2. The method of claim 1, wherein modifying the parent eukaryotic cell is achieved by increasing the efficiency of the homologous recombination pathway and/or decreasing the efficiency of the non-homologous recombination pathway.

3. The method of claim 1, wherein modifying the parent eukaryotic cell is achieved by down regulating, preferably inactivating, equivalents of the yeast genes KU70, KU80, RAD50, MRE11, XRS2, LIG4, LIFL, NEIL and/or SIR4, involved in the non-homologous recombination pathway.

4. The method of claim 1, wherein the two sets of DNA molecules are labeled with different fluorescent dyes for each set and the step of growing the cells to obtain transformed progeny cells comprises subjecting the cells to selection using fluorescence activated cell sorting.
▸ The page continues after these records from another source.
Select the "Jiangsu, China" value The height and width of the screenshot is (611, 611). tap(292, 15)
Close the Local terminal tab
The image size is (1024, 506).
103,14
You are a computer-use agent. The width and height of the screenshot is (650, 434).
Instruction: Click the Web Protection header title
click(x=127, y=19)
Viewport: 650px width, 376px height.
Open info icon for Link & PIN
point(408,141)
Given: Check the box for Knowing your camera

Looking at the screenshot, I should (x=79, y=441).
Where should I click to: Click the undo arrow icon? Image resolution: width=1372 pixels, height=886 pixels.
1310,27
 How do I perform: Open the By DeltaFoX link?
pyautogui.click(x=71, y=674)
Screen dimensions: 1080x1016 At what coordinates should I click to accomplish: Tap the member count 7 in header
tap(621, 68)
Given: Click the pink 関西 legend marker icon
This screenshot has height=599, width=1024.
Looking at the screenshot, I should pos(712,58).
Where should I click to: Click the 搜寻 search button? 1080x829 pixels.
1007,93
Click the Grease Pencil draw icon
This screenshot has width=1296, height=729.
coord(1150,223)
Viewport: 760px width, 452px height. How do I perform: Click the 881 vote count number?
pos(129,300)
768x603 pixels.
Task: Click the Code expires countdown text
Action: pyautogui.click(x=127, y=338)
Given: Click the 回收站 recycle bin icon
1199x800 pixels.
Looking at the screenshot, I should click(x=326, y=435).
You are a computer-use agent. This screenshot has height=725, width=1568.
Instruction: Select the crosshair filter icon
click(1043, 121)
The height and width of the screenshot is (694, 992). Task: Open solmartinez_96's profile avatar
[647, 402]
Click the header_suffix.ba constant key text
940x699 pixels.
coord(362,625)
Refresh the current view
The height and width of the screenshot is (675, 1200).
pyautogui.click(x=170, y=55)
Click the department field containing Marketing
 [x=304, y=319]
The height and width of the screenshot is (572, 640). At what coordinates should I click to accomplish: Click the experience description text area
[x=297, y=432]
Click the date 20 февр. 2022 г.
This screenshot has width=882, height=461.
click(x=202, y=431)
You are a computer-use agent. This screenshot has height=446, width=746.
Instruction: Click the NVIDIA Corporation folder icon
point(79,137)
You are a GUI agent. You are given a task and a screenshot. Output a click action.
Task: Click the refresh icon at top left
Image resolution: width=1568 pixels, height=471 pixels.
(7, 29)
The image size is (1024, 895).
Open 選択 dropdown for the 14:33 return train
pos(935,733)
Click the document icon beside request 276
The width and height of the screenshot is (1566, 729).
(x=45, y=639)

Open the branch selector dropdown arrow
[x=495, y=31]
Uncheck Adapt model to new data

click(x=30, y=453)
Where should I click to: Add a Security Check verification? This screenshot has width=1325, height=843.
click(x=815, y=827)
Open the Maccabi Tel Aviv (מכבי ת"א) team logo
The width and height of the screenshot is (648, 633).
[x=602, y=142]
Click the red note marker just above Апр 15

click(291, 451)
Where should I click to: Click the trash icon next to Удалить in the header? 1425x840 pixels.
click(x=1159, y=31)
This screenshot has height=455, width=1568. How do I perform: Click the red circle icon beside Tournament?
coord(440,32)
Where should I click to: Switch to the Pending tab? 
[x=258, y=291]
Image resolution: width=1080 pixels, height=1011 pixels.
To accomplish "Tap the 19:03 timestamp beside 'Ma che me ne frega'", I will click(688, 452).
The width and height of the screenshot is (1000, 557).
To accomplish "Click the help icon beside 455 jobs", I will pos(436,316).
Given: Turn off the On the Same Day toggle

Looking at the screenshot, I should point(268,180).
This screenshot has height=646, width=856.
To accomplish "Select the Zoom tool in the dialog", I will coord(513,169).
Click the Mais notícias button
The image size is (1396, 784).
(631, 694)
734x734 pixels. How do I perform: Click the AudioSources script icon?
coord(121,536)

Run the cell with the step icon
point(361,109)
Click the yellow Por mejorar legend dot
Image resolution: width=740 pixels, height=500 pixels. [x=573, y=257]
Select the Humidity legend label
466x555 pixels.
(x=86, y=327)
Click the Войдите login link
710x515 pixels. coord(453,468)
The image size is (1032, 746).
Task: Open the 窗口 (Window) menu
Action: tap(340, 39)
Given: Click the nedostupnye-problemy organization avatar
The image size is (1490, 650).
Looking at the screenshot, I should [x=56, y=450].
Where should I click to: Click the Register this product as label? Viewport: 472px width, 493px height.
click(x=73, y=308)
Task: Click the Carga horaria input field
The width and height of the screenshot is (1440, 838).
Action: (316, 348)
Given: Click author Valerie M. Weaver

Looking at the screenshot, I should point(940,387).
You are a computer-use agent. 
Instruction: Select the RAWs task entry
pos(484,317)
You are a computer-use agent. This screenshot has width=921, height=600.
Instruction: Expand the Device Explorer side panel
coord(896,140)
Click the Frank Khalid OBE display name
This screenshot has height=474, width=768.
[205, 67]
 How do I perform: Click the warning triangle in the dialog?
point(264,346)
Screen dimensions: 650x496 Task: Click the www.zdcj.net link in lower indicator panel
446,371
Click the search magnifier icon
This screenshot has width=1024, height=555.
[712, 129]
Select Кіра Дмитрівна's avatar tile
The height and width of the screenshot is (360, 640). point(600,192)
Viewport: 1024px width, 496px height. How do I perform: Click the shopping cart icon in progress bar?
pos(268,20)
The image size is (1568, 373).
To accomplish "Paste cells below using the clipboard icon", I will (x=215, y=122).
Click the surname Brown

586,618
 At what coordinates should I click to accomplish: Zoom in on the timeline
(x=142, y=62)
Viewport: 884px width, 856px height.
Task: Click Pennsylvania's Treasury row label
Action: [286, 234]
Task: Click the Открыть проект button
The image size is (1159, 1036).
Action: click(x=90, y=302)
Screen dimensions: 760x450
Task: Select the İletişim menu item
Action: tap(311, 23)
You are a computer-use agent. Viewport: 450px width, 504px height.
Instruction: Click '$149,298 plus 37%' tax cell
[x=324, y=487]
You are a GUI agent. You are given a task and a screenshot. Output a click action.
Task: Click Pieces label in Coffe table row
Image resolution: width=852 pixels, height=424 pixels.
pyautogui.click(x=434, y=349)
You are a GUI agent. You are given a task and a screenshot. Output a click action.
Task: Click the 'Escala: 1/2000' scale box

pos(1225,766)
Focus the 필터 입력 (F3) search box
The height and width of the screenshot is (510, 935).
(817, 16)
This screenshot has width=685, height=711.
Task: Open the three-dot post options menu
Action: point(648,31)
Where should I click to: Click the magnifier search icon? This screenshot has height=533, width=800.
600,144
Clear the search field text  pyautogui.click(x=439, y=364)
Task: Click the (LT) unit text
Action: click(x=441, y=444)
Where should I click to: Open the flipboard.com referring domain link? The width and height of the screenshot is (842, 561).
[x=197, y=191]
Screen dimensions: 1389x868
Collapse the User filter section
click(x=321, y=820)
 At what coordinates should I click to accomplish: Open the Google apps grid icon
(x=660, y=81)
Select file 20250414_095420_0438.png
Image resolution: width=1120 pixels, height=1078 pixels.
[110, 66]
5. The method of claim 1, wherein the replacement sequence of interest comprises a selection marker, a modified version of the target sequence and/or additional copies of a sequence of interest being present in the genome of the eukaryotic cell.

6. The method of claim lony one of claim 1, wherein the replacement sequence of interest comprises a selection marker and the step of growing the cells to obtain transformed progeny cells comprises selecting the cells by expression of the functional selection marker.

7. The method of claim 6, wherein the DNA molecules of the first set and/or the DNA molecules of the second set comprise an additional replacement sequence of interest.

8. The method of claim 6, wherein the selection marker is amdS.

9. The method of claim 1, wherein the DNA sequences flanking the functional replacement sequence have a degree of identity to a chromosomal DNA sequence flanking the target sequence of at least 80%.